§ TEXTO FORNECIDO

***

Imposto elevado sobre celulares importados terá baixo impacto no Brasil.

Aumento de Impostos sobre Produtos Importados: Impactos nos Celulares e Tecnologia
O governo brasileiro anunciou, em fevereiro, um aumento no imposto de importação que afeta mais de mil produtos, incluindo celulares. O objetivo da medida é fortalecer a competitividade da indústria nacional frente à concorrência externa. A elevação pode atingir até 7,2 pontos percentuais, impactando diretamente tanto os setores industriais quanto os consumidores que optam por compras internacionais.
Imposto Eleva Custo dos Celulares Importados
Em resposta à medida, o G1 questionou o Ministério da Fazenda e o Ministério do Desenvolvimento, Indústria, Comércio e Serviços (MDIC) sobre as alíquotas anteriores para celulares, mas não obteve retorno. Os smartphones fabricados no Brasil, que correspondem a 95% do total de vendas no país em 2025, não serão afetados pela alta de impostos, informou o MDIC. Os 5% restantes, em sua maioria provenientes da China, poderão sofrer os novos encargos.

***

§ INSTRUÇÕES DO EXERCÍCIO
Dê continuidade ao texto sobre o imposto de importação de celulares, começando logo após a última frase. Os registros não têm relação com o texto.

***

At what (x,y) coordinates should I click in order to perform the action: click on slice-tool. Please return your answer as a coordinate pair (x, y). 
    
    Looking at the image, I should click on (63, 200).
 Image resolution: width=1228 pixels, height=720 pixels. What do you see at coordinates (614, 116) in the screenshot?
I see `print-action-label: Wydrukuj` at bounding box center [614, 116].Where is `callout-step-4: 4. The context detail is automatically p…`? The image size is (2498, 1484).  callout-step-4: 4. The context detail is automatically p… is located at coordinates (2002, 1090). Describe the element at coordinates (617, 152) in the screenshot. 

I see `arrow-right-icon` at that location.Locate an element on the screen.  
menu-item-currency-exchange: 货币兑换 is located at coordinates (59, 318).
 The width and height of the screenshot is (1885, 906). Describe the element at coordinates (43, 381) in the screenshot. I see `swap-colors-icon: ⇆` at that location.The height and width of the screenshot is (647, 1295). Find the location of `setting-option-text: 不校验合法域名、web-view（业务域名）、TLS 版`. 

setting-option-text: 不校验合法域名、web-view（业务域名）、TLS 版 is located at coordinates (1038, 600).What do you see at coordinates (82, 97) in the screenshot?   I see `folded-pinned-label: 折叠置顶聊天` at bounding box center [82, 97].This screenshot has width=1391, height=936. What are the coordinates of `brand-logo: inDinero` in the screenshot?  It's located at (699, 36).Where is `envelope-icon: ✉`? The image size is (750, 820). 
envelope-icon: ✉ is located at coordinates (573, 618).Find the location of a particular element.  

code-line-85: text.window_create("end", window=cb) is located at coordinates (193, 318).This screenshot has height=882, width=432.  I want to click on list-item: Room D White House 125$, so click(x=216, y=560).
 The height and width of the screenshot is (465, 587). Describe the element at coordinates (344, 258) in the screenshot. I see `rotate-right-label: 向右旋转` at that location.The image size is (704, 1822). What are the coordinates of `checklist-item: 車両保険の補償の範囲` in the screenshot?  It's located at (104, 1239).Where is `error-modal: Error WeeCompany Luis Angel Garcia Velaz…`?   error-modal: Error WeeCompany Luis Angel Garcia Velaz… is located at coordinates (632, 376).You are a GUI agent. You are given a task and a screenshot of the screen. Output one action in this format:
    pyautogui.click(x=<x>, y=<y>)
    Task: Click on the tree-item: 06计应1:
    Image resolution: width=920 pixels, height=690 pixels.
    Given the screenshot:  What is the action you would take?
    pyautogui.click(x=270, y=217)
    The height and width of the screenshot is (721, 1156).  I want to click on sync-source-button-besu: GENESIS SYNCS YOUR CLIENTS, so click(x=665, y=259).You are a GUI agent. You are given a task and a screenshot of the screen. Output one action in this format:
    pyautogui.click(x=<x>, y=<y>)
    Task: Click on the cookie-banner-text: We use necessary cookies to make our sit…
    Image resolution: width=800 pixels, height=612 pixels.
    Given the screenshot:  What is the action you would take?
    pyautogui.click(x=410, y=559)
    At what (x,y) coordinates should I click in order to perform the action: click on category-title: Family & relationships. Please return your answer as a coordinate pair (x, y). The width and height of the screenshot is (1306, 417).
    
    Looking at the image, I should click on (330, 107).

***

§ RESPOSTA À TAREFA
Marcas Impactadas pelo Novo Cenário Fiscal
As principais fabricantes de celulares, como Samsung, Motorola e Apple, já montam seus aparelhos no Brasil, o que os isenta do aumento. A Apple, por exemplo, utiliza a Foxconn para a montagem de iPhones em São Paulo. Outros exemplos são a Vivo Mobile (sob a marca Jovi) que possui uma parceria com uma empresa local, a GBR Componentes, para produção na Zona Franca de Manaus.
Por outro lado, marcas como a Xiaomi, que não realizam montagem local, podem sentir os efeitos do aumento. O G1 ainda aguarda um posicionamento da empresa sobre a nova política tributária.
O Que Dizem os Especialistas?
De acordo com Roberto Beninca, advogado tributarista e sócio da MBW Advocacia, a elevada procura por celulares importados persiste, mesmo com a oferta nacional. "O consumidor considera preço, tecnologia e valor percebido. Muitos aparelhos importados oferecem melhor relação custo-benefício", diz Beninca.
Para entender o impacto financeiro, ele exemplifica com um celular importado avaliado em US$ 600. Convertido para reais, ao câmbio atual de R$ 5, o custo passa a ser R$ 3.000. Antes do aumento, com uma alíquota de 16%, o imposto seria R$ 480, totalizando R$ 3.480. Com o novo imposto de 23,2%, o valor do imposto sobe para R$ 696, elevando o custo inicial para R$ 3.696, sem contar outras taxas e margens que podem ser aplicadas.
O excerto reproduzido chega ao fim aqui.